Swedish politician (born 1992)

Emma Wiesner (born 11 November 1992) is a Swedish politician for the Centre Party, and former energy systems engineer. Wiesner has been a Member of the European Parliament since 4 February 2021.

== Political career ==
Wiesner started her political career as a 13 year old, after having seen Al Gore's film An Inconvenient Truth. After realizing that the environmental movement was her major political issue she chose to join the green liberal Centre Party, where she began regional chairman for the youth wing.

In the run-up to the 2019 European Parliament election, Wiesner was third on the Centre party list with a campaign slogan to bring "new energy to Europe" and wanting to increase the renewable energy in the union. The Centre party won two places in the election and even though Wiesner received more than 20,683 votes, it was not enough to reach over the threshold.

=== 2021–present: Member of the European Parliament ===
On 11 December 2020, it was announced that Wiesner was going to replace Fredrick Federley's seat in the European Parliament, after his resignation the same day.

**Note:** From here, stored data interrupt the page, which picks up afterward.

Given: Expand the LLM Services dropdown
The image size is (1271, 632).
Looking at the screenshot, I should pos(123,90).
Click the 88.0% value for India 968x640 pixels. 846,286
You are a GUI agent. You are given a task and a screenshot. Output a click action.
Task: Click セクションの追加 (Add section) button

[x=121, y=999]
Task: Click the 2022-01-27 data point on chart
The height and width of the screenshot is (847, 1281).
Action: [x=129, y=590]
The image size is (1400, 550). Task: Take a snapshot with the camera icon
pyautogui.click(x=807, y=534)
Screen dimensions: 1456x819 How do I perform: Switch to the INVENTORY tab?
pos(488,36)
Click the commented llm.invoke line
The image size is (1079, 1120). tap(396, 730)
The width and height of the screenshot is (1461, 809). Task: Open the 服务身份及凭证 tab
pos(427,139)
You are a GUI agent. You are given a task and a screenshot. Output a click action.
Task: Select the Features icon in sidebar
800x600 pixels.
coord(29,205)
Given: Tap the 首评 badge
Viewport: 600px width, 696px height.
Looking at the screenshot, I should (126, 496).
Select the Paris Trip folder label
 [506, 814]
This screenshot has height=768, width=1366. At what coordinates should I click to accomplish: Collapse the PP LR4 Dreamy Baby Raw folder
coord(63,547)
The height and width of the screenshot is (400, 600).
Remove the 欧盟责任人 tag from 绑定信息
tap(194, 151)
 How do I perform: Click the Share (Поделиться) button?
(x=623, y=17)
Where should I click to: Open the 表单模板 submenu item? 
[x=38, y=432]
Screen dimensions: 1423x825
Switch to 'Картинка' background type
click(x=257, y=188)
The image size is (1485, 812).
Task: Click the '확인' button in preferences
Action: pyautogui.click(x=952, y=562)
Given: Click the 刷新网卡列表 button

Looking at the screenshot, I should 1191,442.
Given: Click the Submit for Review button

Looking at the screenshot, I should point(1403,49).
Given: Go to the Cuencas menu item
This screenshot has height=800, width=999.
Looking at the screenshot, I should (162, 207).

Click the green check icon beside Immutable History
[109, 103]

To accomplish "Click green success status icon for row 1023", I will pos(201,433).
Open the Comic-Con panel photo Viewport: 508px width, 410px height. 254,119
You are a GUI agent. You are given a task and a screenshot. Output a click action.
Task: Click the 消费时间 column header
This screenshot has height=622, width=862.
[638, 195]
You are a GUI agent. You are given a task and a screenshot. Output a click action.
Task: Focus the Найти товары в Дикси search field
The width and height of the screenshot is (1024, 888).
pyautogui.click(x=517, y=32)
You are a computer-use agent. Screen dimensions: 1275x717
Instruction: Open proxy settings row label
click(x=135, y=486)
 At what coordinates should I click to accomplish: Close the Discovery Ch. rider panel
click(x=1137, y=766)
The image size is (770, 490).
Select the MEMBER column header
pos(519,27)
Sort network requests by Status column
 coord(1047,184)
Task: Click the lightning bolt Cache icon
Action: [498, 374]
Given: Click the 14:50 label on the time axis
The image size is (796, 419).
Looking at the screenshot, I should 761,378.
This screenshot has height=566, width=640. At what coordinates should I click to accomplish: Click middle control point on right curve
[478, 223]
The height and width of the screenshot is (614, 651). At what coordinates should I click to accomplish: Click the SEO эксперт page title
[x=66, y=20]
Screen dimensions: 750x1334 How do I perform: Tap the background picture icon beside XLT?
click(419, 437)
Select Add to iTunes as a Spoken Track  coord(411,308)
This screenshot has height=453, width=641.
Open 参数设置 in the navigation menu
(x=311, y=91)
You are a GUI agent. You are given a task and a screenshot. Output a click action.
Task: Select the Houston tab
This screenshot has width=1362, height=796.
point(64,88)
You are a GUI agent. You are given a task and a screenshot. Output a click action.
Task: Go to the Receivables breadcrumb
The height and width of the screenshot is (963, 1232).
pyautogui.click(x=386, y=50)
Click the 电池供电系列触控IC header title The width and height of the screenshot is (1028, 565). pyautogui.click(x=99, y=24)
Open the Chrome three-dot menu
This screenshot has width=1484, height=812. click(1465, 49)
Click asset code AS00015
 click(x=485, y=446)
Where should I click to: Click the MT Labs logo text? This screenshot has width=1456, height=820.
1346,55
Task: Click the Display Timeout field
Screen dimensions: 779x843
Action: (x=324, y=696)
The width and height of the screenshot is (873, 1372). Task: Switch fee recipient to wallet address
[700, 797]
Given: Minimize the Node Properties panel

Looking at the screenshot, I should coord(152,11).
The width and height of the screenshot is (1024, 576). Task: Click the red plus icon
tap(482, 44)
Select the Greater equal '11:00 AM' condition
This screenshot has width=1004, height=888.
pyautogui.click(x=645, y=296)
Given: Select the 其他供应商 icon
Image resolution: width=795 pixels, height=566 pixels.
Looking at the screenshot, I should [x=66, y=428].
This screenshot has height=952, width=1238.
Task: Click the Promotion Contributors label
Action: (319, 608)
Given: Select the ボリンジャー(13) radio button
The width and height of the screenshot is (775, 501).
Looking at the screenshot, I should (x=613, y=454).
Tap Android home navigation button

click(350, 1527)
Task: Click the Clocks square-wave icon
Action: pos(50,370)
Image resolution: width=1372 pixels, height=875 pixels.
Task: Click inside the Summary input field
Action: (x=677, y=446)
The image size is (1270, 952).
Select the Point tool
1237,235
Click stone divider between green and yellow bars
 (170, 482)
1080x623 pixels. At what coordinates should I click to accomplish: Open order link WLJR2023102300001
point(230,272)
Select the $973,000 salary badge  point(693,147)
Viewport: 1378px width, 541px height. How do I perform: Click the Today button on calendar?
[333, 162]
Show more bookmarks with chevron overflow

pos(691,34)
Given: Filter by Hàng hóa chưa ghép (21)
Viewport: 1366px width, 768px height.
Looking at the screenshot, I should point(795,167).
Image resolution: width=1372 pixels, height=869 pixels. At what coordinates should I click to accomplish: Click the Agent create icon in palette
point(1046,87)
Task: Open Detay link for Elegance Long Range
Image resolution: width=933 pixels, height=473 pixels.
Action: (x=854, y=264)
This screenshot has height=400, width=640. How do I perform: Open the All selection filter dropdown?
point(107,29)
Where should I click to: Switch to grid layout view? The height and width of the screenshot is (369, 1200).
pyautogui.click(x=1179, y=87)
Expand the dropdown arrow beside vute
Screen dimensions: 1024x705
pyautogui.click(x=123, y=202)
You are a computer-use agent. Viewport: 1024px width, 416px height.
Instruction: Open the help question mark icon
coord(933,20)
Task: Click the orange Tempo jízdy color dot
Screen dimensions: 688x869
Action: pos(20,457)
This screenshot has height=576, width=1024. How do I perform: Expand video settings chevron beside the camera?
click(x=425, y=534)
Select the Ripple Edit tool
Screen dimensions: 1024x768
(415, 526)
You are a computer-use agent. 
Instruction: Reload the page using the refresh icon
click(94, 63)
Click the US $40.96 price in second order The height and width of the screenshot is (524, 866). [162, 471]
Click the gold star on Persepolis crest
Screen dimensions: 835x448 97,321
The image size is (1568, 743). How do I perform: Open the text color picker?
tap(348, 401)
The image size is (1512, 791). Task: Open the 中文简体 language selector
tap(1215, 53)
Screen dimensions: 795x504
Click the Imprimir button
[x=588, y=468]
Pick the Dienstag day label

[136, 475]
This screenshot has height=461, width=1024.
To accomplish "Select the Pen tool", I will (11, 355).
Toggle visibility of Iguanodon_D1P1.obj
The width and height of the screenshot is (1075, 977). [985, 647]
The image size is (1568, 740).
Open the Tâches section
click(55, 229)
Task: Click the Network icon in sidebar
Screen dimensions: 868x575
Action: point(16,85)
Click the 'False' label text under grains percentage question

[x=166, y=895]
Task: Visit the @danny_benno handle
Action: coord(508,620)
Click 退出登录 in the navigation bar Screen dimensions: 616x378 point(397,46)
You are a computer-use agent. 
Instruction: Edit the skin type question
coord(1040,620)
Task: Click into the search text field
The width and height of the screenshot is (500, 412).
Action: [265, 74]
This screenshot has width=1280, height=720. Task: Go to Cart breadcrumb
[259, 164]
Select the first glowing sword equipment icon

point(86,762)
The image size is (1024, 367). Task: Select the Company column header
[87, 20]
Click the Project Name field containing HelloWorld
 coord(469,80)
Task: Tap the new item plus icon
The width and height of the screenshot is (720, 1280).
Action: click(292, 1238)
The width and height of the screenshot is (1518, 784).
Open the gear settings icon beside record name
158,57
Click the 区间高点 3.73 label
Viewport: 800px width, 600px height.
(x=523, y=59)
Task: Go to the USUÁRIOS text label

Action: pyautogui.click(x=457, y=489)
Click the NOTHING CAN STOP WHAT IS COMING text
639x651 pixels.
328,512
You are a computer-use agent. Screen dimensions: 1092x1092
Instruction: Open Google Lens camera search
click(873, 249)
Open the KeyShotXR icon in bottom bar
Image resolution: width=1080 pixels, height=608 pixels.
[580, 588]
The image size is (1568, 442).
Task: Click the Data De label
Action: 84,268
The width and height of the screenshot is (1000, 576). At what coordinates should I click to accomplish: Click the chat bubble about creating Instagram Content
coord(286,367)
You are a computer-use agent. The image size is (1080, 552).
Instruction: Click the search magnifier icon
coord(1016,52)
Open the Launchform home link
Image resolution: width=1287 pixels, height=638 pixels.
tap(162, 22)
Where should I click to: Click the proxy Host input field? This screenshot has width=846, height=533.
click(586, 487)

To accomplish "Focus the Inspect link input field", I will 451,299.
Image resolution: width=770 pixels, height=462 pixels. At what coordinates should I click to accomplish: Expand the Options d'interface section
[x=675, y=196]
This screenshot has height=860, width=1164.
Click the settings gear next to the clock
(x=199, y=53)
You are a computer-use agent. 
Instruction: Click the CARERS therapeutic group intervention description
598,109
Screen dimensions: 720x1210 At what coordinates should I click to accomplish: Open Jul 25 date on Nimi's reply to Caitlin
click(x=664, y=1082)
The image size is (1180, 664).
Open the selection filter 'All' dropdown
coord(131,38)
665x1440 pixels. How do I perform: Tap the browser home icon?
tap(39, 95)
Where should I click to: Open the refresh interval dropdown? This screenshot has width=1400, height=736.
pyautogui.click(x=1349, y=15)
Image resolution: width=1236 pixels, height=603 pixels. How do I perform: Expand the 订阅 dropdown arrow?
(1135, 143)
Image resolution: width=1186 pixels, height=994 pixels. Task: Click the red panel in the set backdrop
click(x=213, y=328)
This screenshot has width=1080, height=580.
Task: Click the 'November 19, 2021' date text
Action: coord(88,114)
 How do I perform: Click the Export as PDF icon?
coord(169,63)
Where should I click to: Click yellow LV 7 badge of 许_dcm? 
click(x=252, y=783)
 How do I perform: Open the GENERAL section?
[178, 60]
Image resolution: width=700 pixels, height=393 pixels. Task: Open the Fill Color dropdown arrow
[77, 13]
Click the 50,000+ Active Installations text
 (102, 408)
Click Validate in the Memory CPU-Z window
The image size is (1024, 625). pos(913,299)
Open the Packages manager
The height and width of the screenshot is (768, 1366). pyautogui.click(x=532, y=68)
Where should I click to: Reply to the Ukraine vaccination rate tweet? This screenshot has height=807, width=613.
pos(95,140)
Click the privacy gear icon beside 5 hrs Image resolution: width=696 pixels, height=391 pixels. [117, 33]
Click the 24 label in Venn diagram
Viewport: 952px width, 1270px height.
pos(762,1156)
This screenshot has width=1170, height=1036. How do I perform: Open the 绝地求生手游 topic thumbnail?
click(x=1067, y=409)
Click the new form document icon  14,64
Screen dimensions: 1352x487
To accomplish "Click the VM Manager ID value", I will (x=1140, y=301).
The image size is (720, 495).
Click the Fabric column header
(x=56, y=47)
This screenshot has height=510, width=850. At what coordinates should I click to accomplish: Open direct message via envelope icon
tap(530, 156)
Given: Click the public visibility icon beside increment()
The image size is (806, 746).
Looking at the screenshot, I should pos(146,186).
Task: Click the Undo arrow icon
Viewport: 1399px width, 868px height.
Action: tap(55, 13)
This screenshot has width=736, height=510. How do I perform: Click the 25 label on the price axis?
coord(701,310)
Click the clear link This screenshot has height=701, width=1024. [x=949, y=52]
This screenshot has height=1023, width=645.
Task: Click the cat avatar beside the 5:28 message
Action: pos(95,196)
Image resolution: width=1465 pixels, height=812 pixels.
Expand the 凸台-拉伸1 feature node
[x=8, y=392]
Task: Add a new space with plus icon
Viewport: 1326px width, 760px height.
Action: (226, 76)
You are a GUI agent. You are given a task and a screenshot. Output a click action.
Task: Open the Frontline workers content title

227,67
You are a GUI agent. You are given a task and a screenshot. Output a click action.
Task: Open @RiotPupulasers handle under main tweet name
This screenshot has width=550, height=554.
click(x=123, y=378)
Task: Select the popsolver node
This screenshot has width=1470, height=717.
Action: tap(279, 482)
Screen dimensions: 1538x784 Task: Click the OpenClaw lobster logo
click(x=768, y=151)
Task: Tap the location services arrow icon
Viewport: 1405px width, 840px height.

At 28 years of age, she became Sweden’s youngest member of the European Parliament.

In parliament Wiesner is a full member of the Committee on the Environment, Public Health and Food Safety and the Committee on Fisheries. She is also a substitute member of the Industry, Research and Energy committee (ITRE), the European Parliament Committee on Agriculture and Rural Development and the Special Committee for the Protection of Animals in Transport (ANIT)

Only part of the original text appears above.